Я уже хотел зайти в прилепившуюся к «эстраде» пристройку, поговорить с тобой про жизнь, про звук, как вдруг, глянув на часы, обмер. Время быстренько обе стрелки подкрутило, до работы оставался час с небольшим. Не раздумывая, кинулся я на правдинскую электричку. «Прочту лекцию – и в Братовщину!»
Не знаю, что ты делал весь день, но к вечеру в Братовщине картину застал я очень странную. В Ямском доме, где в былое время кипела жизнь, останавливались важные или просто путешествующие люди, мерцал огонёк. Дом этот много лет назад я вблизи уже рассматривал: серый, крепкий, середины ХIХ века, с мансардой. Когда-то давно в нём жил сторож. А сам я снимал в этих местах недорогую фанерную развалюху. Не раз и не два, в свободное время гуляя по Братовщине, выискивал места, где встарь по указу Ивана Грозного на берегу запруженной Скалбы был выстроен государев путевой дворец, в котором останавливалась царская семья по дороге в Троице-Сергиеву Лавру.
Вспомнилось неожиданно и ещё кое-что об этих местах.
В августе 1667-го по пути в Пустозерский острог протопоп Аввакум и сподвижники его Епифаниий, Лазарь и Никифор, которым накануне в Москве «уре́зали» языки, останавливались здесь в избе, выстроенной рядом с караульным помещением. Конвойные были строгие, лишь разок-другой за три дня позволили в тёмное время суток сходить «до ветру». Тьма, наверное, была такой же, как и сегодня. И в этой тьме, чуть пропоротой острым месяцем и подсвеченной по краешку факелами конвоя, Аввакум, выходя во двор, вскидывал голову, гневно поглядывая на звёзды. Одна из падающих звёзд, черканув по краю неба, протопопа, должно быть, испугала, но её быстрое исчезновение страх рассеяло.

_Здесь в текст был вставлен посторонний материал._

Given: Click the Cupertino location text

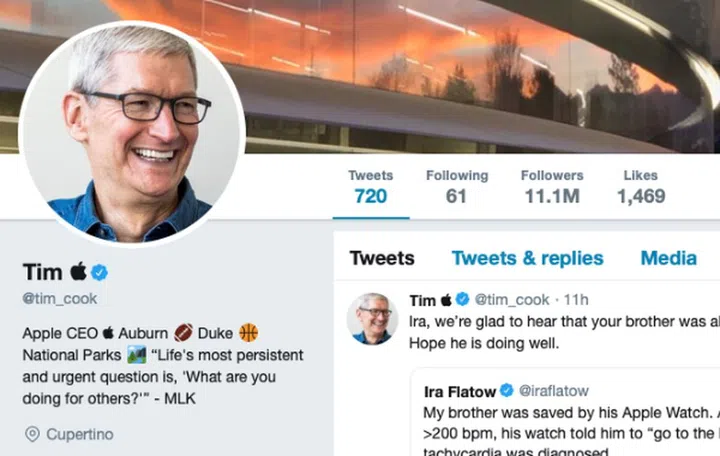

Вглядевшись в смоляное августовское небо, подконвойный мало-помалу гневаться переставал, даже прищёлкивал языком, безотчётно радуясь, что тот не «урезан» и можно произносить в голос и полушёпотом слова, которые уже начинали его переполнять, чтобы позже вылиться в неистовое «Житие протопопа Аввакума». Насладившись глубиной небес, возвращался он в избу и утешал Епифания, Лазаря и Никифора. Но те в ответ лишь судорожно плевали на пол и, время от времени широко разевая обезображенные рты, шевелили обрубками языков, ещё не зная: языки через три года слегка отрастут, вновь наловчатся произносить слова. Из-за слов этих опять набегут палачи и уже под самый корень, по надгортанники, вторично урежут Епифанию и Лазарю их нежные шлёпалы, которые начальствующий над палачами обзовёт презрительно – змеиными жалами…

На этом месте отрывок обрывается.